**TASK DESCRIPTION:** Rewrite the part of the data below that opens with the line containing "Open 下载安装 link" and closes with the line containing "Looking at the", changing "Toggle" to "Switch" and keeping everything else the same.

**EXERCISE INPUT:**
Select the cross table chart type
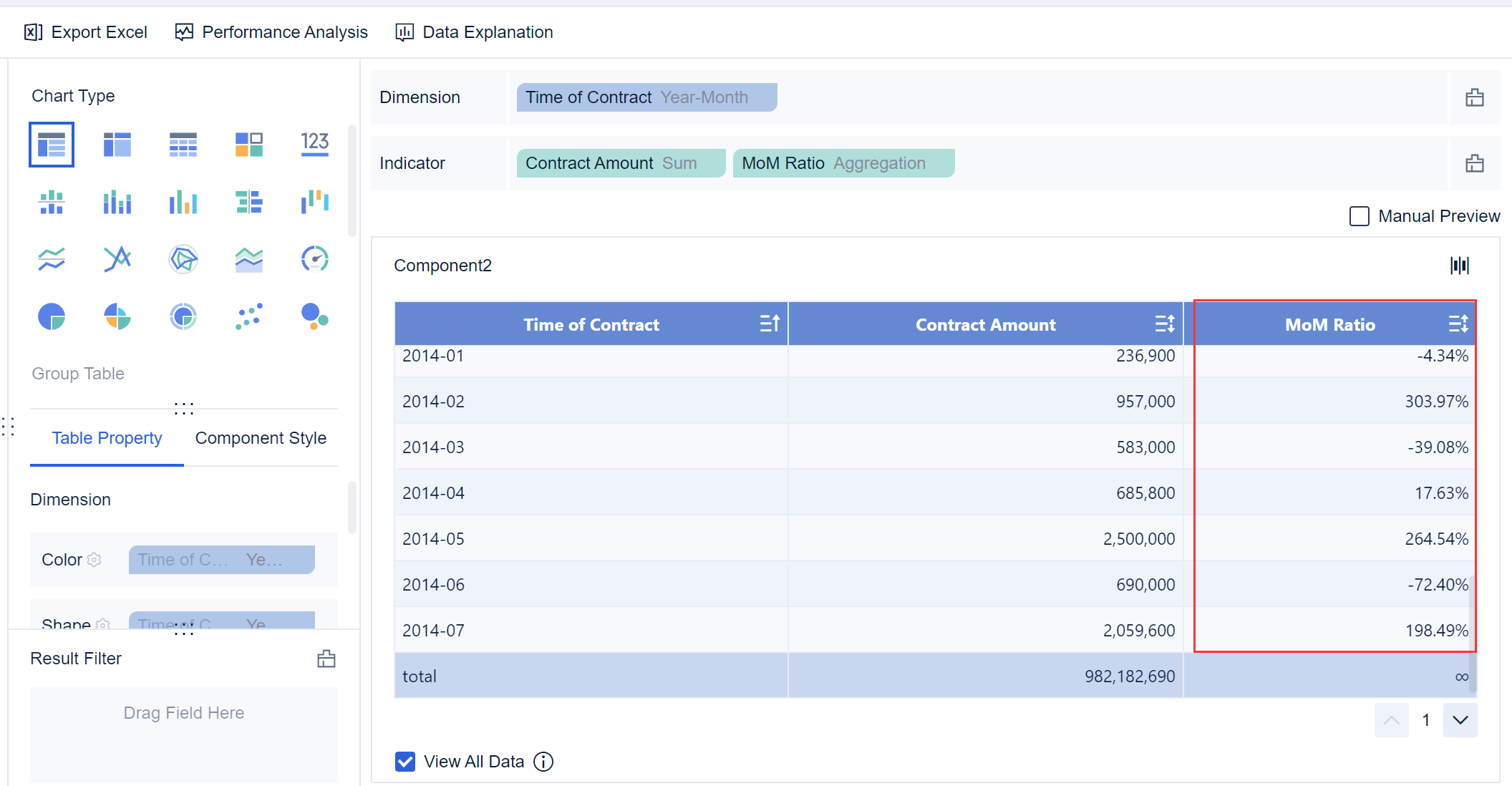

---

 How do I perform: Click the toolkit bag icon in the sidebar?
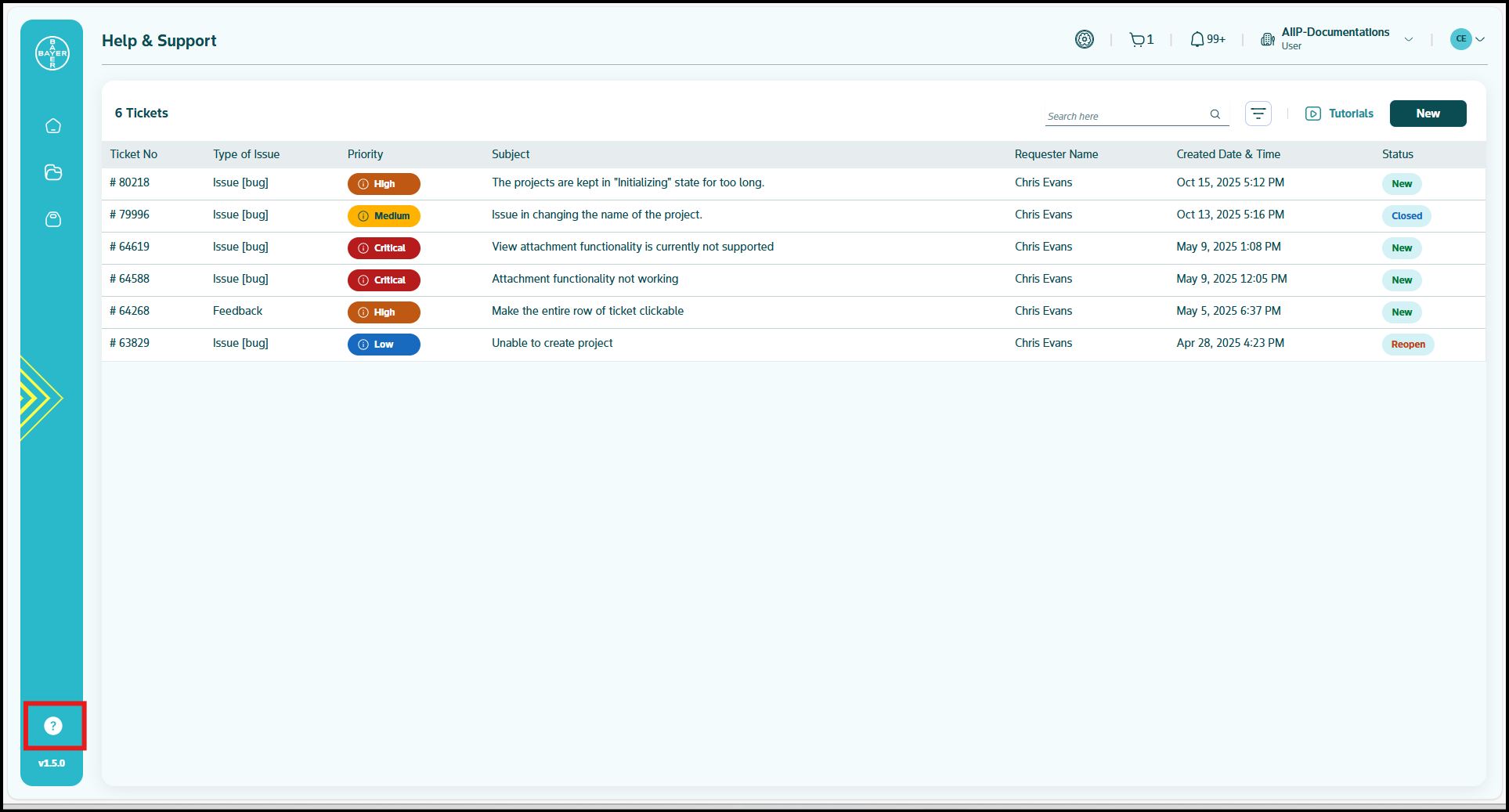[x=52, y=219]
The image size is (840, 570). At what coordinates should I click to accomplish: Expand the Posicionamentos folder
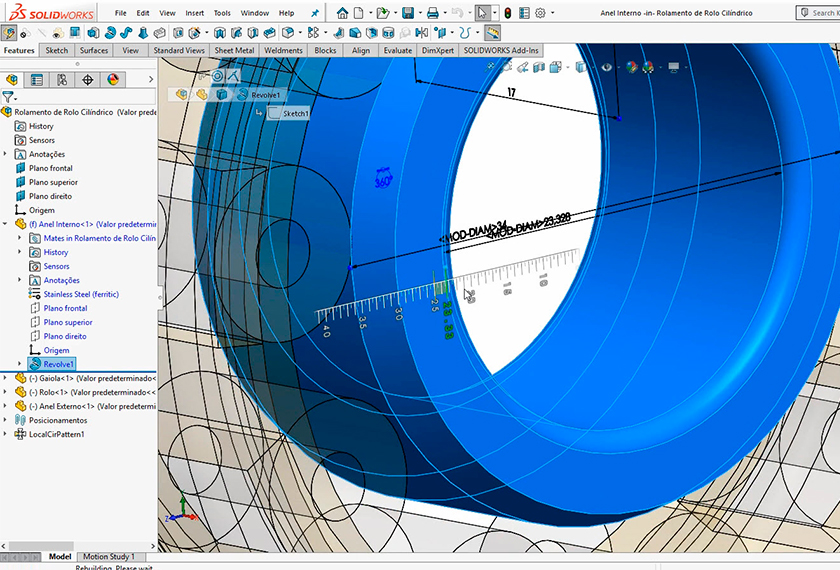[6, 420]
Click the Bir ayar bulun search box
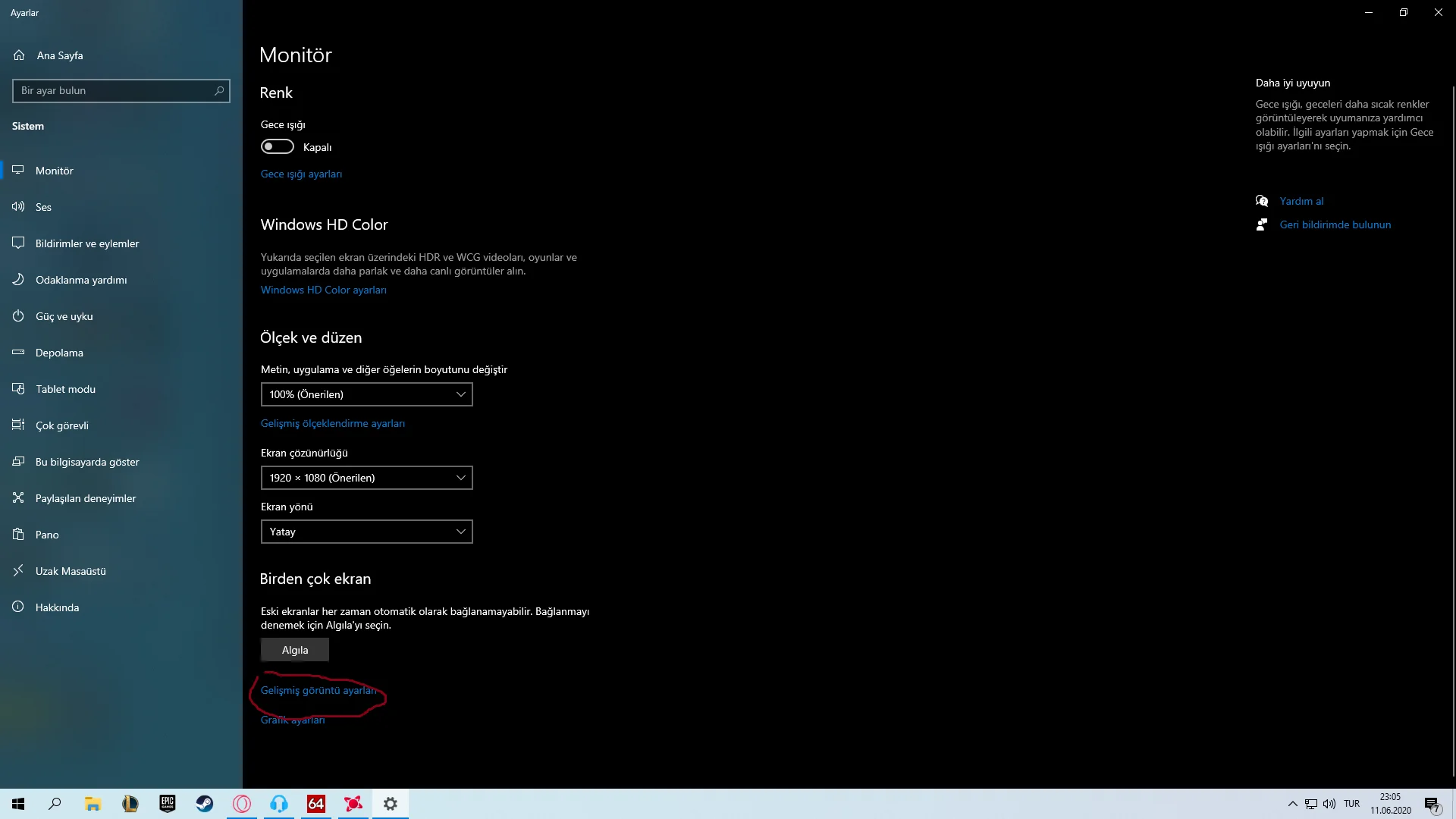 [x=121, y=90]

...

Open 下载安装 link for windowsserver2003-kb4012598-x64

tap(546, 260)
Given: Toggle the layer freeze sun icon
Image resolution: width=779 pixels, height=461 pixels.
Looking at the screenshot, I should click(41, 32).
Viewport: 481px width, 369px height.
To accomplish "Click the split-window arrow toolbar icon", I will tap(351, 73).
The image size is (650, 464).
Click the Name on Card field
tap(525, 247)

**RIGHT ANSWER:**
Open 下载安装 link for windowsserver2003-kb4012598-x64

tap(546, 260)
Given: Switch the layer freeze sun icon
Image resolution: width=779 pixels, height=461 pixels.
Looking at the screenshot, I should click(41, 32).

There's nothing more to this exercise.